Source records:
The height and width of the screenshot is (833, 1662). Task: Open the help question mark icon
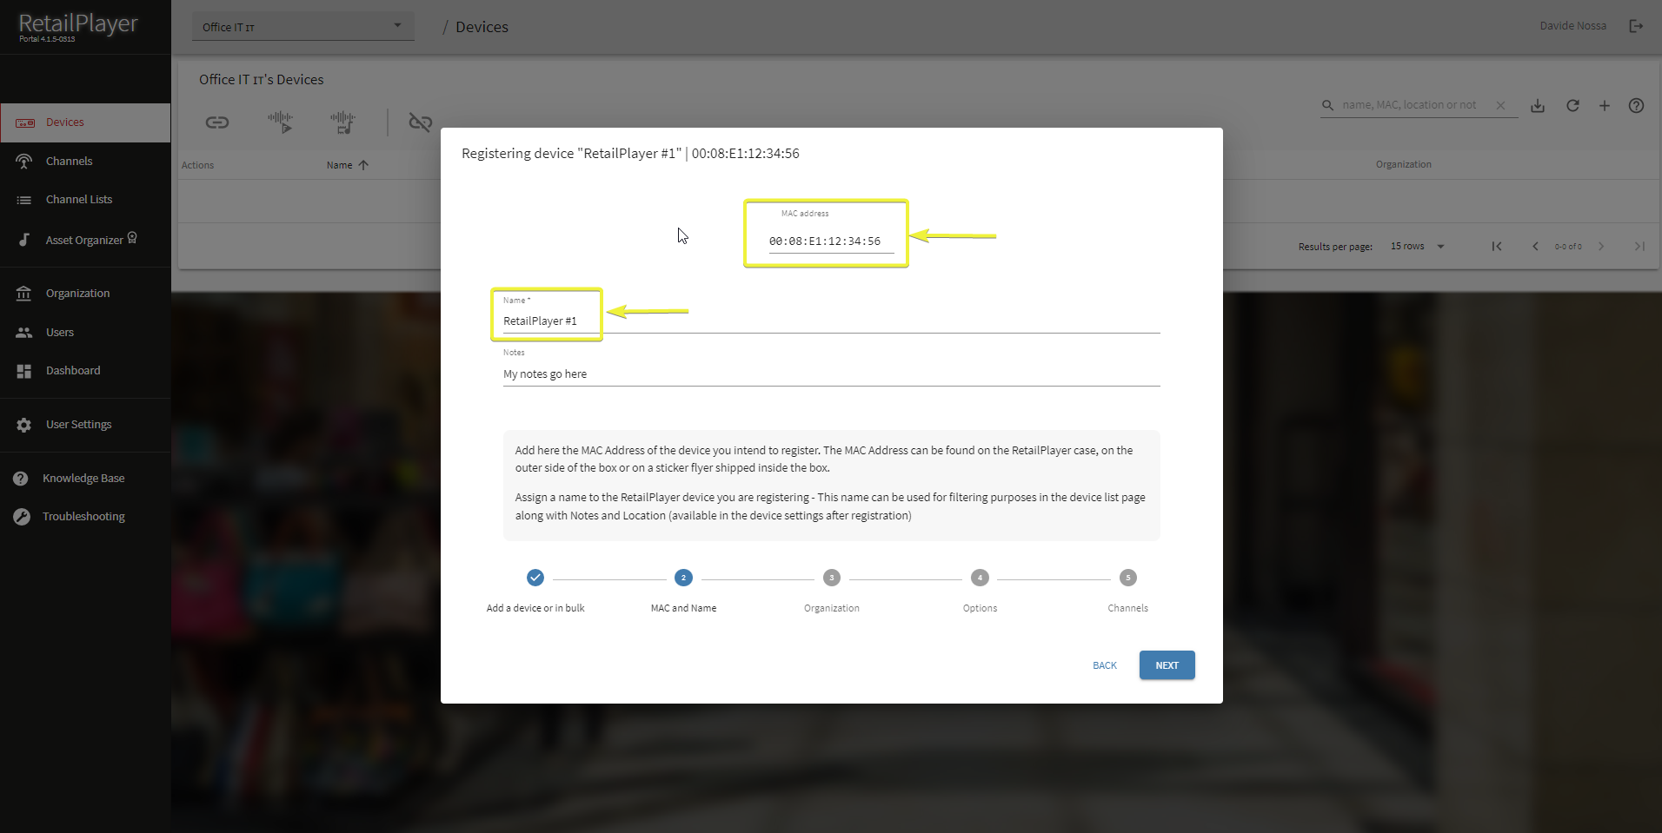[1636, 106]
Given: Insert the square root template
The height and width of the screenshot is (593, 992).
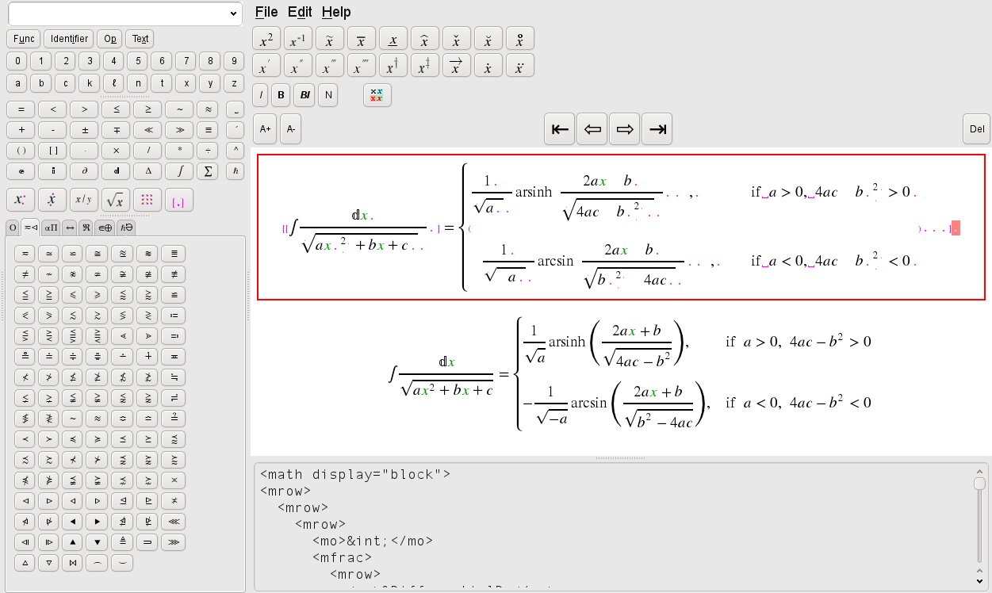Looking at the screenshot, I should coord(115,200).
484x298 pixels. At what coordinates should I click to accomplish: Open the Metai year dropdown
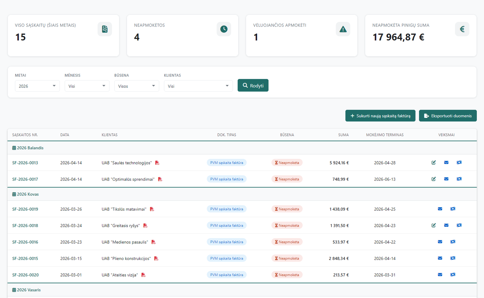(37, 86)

Try it:
Print the stretch of the data from the line with "484x298 pixels. At" through its last line, exactly and with both ends kept. Omit pictures.

Task output:
484x298 pixels. At what coordinates should I click to accomplish: Open the Metai year dropdown
(37, 86)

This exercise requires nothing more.